**What the task asks**
Word for word, reproduce the records that follow.

**Records for processing**
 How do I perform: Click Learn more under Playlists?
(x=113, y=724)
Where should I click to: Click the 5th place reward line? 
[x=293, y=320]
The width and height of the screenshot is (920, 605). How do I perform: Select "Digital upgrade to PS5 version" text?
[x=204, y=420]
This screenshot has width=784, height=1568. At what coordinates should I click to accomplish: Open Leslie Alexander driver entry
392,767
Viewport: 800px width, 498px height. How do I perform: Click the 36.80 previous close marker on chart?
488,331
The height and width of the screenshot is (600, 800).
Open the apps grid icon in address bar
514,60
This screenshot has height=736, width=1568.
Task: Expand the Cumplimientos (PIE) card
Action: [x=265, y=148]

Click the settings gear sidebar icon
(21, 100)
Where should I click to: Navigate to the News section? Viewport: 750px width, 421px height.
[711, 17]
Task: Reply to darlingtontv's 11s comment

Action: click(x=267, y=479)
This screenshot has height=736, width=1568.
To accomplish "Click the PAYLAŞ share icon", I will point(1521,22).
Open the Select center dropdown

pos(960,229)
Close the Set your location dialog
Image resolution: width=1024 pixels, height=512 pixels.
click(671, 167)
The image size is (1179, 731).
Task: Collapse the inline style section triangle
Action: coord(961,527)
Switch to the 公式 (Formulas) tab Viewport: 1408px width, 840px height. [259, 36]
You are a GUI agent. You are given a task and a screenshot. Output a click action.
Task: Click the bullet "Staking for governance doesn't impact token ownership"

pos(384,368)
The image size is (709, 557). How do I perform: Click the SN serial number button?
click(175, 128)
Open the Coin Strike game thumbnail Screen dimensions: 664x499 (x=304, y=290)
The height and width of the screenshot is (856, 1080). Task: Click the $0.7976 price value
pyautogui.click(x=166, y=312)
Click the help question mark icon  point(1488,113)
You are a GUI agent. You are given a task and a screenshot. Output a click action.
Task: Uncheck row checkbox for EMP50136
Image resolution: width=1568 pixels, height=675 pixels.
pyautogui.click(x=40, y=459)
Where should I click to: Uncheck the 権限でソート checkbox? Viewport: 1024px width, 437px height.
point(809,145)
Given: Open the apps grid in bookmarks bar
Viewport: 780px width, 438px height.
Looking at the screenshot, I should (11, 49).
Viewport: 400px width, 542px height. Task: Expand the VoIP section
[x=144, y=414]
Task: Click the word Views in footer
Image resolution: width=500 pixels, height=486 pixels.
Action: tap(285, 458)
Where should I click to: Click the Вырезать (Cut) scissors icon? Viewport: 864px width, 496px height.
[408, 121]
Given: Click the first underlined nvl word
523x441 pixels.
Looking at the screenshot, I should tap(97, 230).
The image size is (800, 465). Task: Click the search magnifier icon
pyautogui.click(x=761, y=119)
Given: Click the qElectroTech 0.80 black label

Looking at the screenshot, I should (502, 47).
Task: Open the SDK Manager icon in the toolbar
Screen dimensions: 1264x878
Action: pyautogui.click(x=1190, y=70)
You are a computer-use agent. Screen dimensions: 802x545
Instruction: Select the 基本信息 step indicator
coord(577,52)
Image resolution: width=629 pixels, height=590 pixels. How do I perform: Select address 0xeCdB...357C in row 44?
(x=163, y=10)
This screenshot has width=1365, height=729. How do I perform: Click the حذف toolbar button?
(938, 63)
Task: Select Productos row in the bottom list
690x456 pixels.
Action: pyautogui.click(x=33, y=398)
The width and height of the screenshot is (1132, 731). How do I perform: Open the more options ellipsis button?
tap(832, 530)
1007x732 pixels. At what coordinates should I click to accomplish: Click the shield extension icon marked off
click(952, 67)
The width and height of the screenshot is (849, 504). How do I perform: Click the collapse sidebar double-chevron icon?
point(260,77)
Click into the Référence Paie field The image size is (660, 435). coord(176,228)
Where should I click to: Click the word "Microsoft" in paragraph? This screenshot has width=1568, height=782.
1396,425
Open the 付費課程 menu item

**Task output**
 How do I perform: Click Learn more under Playlists?
(x=113, y=724)
Where should I click to: Click the 5th place reward line? 
[x=293, y=320]
The width and height of the screenshot is (920, 605). How do I perform: Select "Digital upgrade to PS5 version" text?
[x=204, y=420]
This screenshot has width=784, height=1568. At what coordinates should I click to accomplish: Open Leslie Alexander driver entry
392,767
Viewport: 800px width, 498px height. How do I perform: Click the 36.80 previous close marker on chart?
488,331
The height and width of the screenshot is (600, 800).
Open the apps grid icon in address bar
514,60
This screenshot has height=736, width=1568.
Task: Expand the Cumplimientos (PIE) card
Action: [x=265, y=148]

Click the settings gear sidebar icon
(21, 100)
Where should I click to: Navigate to the News section? Viewport: 750px width, 421px height.
[711, 17]
Task: Reply to darlingtontv's 11s comment

Action: click(x=267, y=479)
This screenshot has height=736, width=1568.
To accomplish "Click the PAYLAŞ share icon", I will point(1521,22).
Open the Select center dropdown

pos(960,229)
Close the Set your location dialog
Image resolution: width=1024 pixels, height=512 pixels.
click(671, 167)
The image size is (1179, 731).
Task: Collapse the inline style section triangle
Action: coord(961,527)
Switch to the 公式 (Formulas) tab Viewport: 1408px width, 840px height. [259, 36]
You are a GUI agent. You are given a task and a screenshot. Output a click action.
Task: Click the bullet "Staking for governance doesn't impact token ownership"

pos(384,368)
The image size is (709, 557). How do I perform: Click the SN serial number button?
click(175, 128)
Open the Coin Strike game thumbnail Screen dimensions: 664x499 (x=304, y=290)
The height and width of the screenshot is (856, 1080). Task: Click the $0.7976 price value
pyautogui.click(x=166, y=312)
Click the help question mark icon  point(1488,113)
You are a GUI agent. You are given a task and a screenshot. Output a click action.
Task: Uncheck row checkbox for EMP50136
Image resolution: width=1568 pixels, height=675 pixels.
pyautogui.click(x=40, y=459)
Where should I click to: Uncheck the 権限でソート checkbox? Viewport: 1024px width, 437px height.
point(809,145)
Given: Open the apps grid in bookmarks bar
Viewport: 780px width, 438px height.
Looking at the screenshot, I should (11, 49).
Viewport: 400px width, 542px height. Task: Expand the VoIP section
[x=144, y=414]
Task: Click the word Views in footer
Image resolution: width=500 pixels, height=486 pixels.
Action: tap(285, 458)
Where should I click to: Click the Вырезать (Cut) scissors icon? Viewport: 864px width, 496px height.
[408, 121]
Given: Click the first underlined nvl word
523x441 pixels.
Looking at the screenshot, I should tap(97, 230).
The image size is (800, 465). Task: Click the search magnifier icon
pyautogui.click(x=761, y=119)
Given: Click the qElectroTech 0.80 black label

Looking at the screenshot, I should (502, 47).
Task: Open the SDK Manager icon in the toolbar
Screen dimensions: 1264x878
Action: pyautogui.click(x=1190, y=70)
You are a computer-use agent. Screen dimensions: 802x545
Instruction: Select the 基本信息 step indicator
coord(577,52)
Image resolution: width=629 pixels, height=590 pixels. How do I perform: Select address 0xeCdB...357C in row 44?
(x=163, y=10)
This screenshot has width=1365, height=729. How do I perform: Click the حذف toolbar button?
(938, 63)
Task: Select Productos row in the bottom list
690x456 pixels.
Action: pyautogui.click(x=33, y=398)
The width and height of the screenshot is (1132, 731). How do I perform: Open the more options ellipsis button?
tap(832, 530)
1007x732 pixels. At what coordinates should I click to accomplish: Click the shield extension icon marked off
click(952, 67)
The width and height of the screenshot is (849, 504). How do I perform: Click the collapse sidebar double-chevron icon?
point(260,77)
Click into the Référence Paie field The image size is (660, 435). coord(176,228)
Where should I click to: Click the word "Microsoft" in paragraph? This screenshot has width=1568, height=782.
1396,425
Open the 付費課程 menu item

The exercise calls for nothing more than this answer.